The invention belongs to the field of biological medicine, and particularly discloses application of a PLK1 inhibitor in preparation of medicines for treating Ebola virus diseases, wherein serine/threonine kinase PLK1 is used as a target point, and the PLK1 expression is inhibited to obviously reduce the inclusion body formation of the Ebola virus and effectively inhibit proliferation of the Ebola virus in cells.
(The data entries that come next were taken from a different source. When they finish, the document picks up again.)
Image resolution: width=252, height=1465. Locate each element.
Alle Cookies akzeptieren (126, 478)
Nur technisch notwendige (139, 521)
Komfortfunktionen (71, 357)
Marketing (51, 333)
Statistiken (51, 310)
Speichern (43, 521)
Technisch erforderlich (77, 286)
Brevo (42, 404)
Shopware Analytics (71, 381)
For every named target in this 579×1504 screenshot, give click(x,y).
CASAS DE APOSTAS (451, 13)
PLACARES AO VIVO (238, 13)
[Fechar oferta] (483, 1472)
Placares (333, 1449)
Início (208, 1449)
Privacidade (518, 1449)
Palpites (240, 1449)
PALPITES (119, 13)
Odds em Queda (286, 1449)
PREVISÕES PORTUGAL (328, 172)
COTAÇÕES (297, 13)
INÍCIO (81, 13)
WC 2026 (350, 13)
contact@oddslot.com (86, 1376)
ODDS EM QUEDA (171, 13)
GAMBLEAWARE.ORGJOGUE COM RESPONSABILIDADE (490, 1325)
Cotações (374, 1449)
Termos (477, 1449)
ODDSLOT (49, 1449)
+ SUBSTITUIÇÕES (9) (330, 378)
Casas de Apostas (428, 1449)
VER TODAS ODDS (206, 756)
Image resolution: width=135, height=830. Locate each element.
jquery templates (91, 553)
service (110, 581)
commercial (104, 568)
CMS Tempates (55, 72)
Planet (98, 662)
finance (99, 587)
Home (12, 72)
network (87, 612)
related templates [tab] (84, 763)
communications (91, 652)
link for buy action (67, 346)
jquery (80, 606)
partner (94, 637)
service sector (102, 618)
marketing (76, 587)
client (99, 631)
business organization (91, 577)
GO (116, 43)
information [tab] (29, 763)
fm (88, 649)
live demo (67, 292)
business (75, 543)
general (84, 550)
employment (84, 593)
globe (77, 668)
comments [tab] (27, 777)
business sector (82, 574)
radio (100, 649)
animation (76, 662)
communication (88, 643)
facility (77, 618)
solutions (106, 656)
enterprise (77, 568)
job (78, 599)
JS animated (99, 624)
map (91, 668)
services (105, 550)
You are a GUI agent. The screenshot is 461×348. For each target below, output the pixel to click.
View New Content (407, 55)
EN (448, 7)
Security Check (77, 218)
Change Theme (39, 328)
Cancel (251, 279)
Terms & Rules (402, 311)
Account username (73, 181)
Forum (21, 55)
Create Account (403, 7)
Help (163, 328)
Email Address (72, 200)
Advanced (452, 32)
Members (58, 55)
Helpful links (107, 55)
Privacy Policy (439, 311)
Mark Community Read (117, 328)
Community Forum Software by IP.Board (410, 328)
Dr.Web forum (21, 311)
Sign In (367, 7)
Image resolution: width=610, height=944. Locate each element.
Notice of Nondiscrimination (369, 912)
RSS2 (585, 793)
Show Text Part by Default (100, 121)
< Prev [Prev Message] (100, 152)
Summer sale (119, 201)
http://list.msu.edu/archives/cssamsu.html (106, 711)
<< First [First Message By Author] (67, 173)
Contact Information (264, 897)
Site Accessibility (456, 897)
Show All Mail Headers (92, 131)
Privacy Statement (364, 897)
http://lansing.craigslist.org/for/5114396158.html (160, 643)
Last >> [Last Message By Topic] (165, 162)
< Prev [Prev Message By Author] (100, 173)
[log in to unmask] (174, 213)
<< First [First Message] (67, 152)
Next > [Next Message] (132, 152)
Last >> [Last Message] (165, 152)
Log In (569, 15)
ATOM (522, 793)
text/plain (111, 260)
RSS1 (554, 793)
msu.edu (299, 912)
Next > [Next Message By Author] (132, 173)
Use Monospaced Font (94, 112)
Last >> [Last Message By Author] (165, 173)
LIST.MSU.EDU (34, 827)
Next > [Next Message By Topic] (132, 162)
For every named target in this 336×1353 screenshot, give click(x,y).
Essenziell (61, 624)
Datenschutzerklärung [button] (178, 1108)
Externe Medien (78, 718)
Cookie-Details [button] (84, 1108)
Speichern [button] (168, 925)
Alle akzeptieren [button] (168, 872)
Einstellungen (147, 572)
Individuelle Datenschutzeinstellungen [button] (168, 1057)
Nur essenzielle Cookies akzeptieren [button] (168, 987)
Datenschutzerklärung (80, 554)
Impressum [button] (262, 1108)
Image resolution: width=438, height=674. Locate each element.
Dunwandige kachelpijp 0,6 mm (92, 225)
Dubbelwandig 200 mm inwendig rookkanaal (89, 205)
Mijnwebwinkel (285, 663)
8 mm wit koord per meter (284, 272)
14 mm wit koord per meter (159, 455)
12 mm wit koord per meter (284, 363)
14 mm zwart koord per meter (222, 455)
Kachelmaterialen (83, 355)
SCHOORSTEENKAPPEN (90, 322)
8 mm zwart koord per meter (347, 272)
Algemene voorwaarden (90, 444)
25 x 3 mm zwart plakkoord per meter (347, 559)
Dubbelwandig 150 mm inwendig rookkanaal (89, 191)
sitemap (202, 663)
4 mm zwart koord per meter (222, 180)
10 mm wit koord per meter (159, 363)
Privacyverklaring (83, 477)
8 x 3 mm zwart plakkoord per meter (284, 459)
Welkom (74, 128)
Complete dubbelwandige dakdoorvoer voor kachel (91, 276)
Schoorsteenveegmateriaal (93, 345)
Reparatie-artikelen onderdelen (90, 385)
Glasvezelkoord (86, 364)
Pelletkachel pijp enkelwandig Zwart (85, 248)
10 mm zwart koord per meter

The research result of the invention makes PLK1 hopefully become a potential therapeutic target for Ebola virus infection, provides a new strategy for preventing and treating acute infectious diseases caused by Ebola virus infection, and has important application value in medicine research and development and vaccine development.

Description

Application of PLK1 inhibitor in preparation of medicines for treating Ebola virus diseases

Technical Field

The invention belongs to the field of biological medicine, and particularly relates to application of a PLK1 inhibitor in preparation of a medicament for treating Ebola virus diseases.

Background

Ebola virus (EBOV) is a single-stranded negative strand RNA virus, a filovirus that causes ebola hemorrhagic fever in humans and other primates. Along with the increase of global population mobility, and the characteristics of strong infectivity, high mortality, easy occurrence of genetic variation and the like, global public health still faces a great threat, and so far, effective antiviral drugs are not available in batches and on the market, so that the exploration of effective treatment targets and prevention and treatment strategies is necessary;

ebola virus genome size is around 19kb, which encodes seven structural proteins: nucleoprotein NP, virion protein VP35, matrix protein VP40, glycoprotein GP, VP30, VP24, RNA-dependent RNA polymerase L. Glycoprotein (GP) primarily mediates viral attachment and entry into host cells, and Nucleoprotein (NP) forms a nucleocapsid primarily with VP35, VP30 and L, VP24 and VP40 constituting the viral matrix forming the outer layer of the nucleocapsid, VP35 being an important cofactor for viral RNA polymerase, which antagonizes innate immunity and may also be involved in viral inclusion body formation. The ebola virus inclusion body is an aggregation small body formed in cytoplasm or nucleus after virus infects host cells, is round, oval or amorphous, can be used for auxiliary diagnosis of viruses and identification of certain viruses, plays an important role in the life cycle of the viruses, and researches show that the inclusion body is an important place for synthesizing and assembling RNA of the ebola viruses, and various virus structural proteins such as NP, VP35, VP30, L and the like participate in the formation of the inclusion body. In addition, viral genome replication and transcription are highly dependent on host factors, and research shows that host proteins can be hijacked into inclusion bodies to participate in regulating viral proliferation. For example, ebola virus NP can recruit host factor SMYD3 into inclusion bodies, thereby enhancing NP-VP30 interactions to promote viral transcription; ebola virus NP recruits nuclear RNA export factor 1 (NXF 1) into inclusion bodies to promote viral protein expression; the host protein BBP6 can affect ebola virus replication by disrupting the interaction between NP and VP 30; in addition, studies have found that both cellular kinases and phosphatases (SRPK 1 serine-arginine protein kinase, RUVBL1 ATPase, PP2A-B56 phosphatase, etc.) can be localized in inclusion bodies to affect ebola virus replication and transcription.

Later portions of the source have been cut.